É nesse sentido, que as discussões em torno das desigualdades socioeconômicas, especialmente, no que diz respeito à distribuição de renda, não é desproporcional e, nem tampouco, absurda. Dados do Relatório Mundial Social de 2025, divulgado pelas Nações Unidas, “revela que mais de 690 milhões de pessoas vivem atualmente em pobreza extrema, sobrevivendo com menos de US$ 2,15 por dia. Além disso, cerca de 2,8 bilhões, mais de um terço da população mundial, vivem com rendas entre US$ 2,15 e US$ 6,85 por dia, o que as torna extremamente vulneráveis a qualquer choque externo, como uma crise econômica ou desastre natural” 2.

E mesmo “Viver com mais de US$ 6,85 por dia não garante segurança econômica. A maioria dos trabalhadores em países de rendas baixa e média está inserida no setor informal, sem garantias de salário justo, proteção social ou estabilidade. Em muitos casos, os trabalhadores permanecem nesse tipo de emprego ao longo de toda vida”.

Enquanto isso, o mesmo relatório mostra que “Desde 1990, a desigualdade de renda aumentou em muitos países, incluindo os mais populosos do mundo, que são China e Índia. Atualmente, os países onde a desigualdade cresceu concentram dois terços da população mundial”. Sem contar que “os 1% mais ricos detêm mais riqueza do que 95% da humanidade”.
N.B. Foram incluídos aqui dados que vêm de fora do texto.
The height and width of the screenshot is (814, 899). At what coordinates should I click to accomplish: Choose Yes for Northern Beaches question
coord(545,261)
Em linhas gerais, isso significa que “A concentração de renda está diretamente ligada à instabilidade social e à erosão da confiança pública”. Aos olhos da população economicamente ativa (PEA), ou seja, a parcela da população de um país que tem idade para trabalhar e está empregada ou procurando emprego, o cenário contemporâneo parece reafirmar uma total insegurança econômica, uma desigualdade persistente e um colapso da confiança social, principalmente, na classe política.

Daí não se poder subestimar e/ou negligenciar o papel das redes sociais, no agravamento desse fenômeno. Apesar do seu potencial de conexão e informação, elas também têm sido palco de desinformação, discurso de ódio e polarização política, comprometendo não só o exercício consciente da cidadania; mas, de uma busca coletiva para o enfrentamento desses grandes desafios globais.
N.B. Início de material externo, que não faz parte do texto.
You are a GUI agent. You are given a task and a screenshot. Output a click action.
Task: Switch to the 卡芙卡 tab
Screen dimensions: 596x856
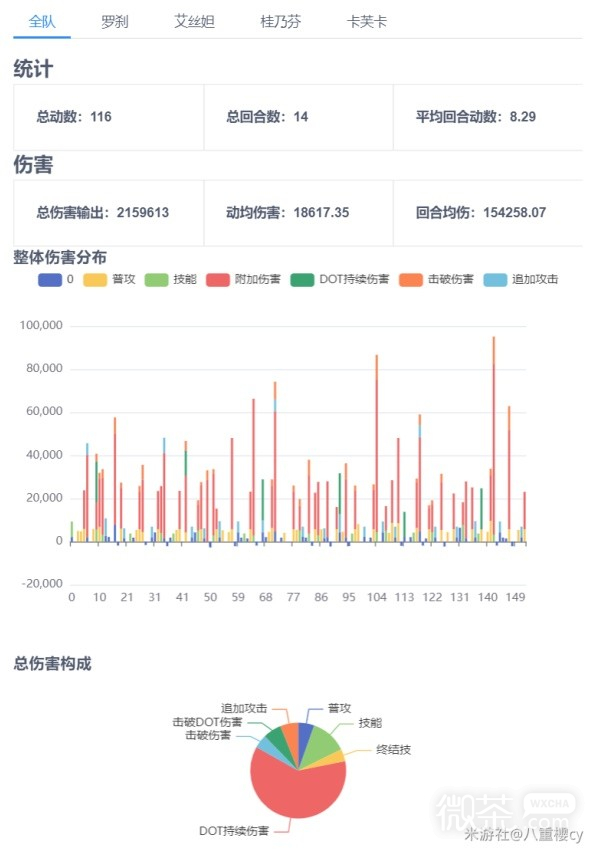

Além disso, em paralelo a todos esses movimentos e acontecimentos, no caso brasileiro, não se pode esquecer de analisar o papel do Legislativo Federal, a partir do início do século XXI. A mesma postura tomada pelo Congresso Nacional, recentemente, em relação ao IOF, trouxe prejuízos imensos à população brasileira, em inúmeras outras vezes, ao longo desse período, e sequer foram devidamente publicizadas.

É preciso frear os impulsos em dissociar a realidade! Gostem ou não, o Brasil está diante do melancólico fim dos “Salvadores da Pátria”, imposto pelas conjunturas contemporâneas. Desse modo, dissociar os fatos em nome de reduzir o desconforto, em relação a uma série de comportamentos inconsistentes e incoerentes, sustentados por crenças e valores distorcidos e equivocados, torna-se uma ameaça, uma verdadeira temeridade à sobrevivência social.  Não adianta fugir, se esconder, desconversar; pois, a realidade atual exige responsabilidade e bom senso, tanto individual quanto coletivo.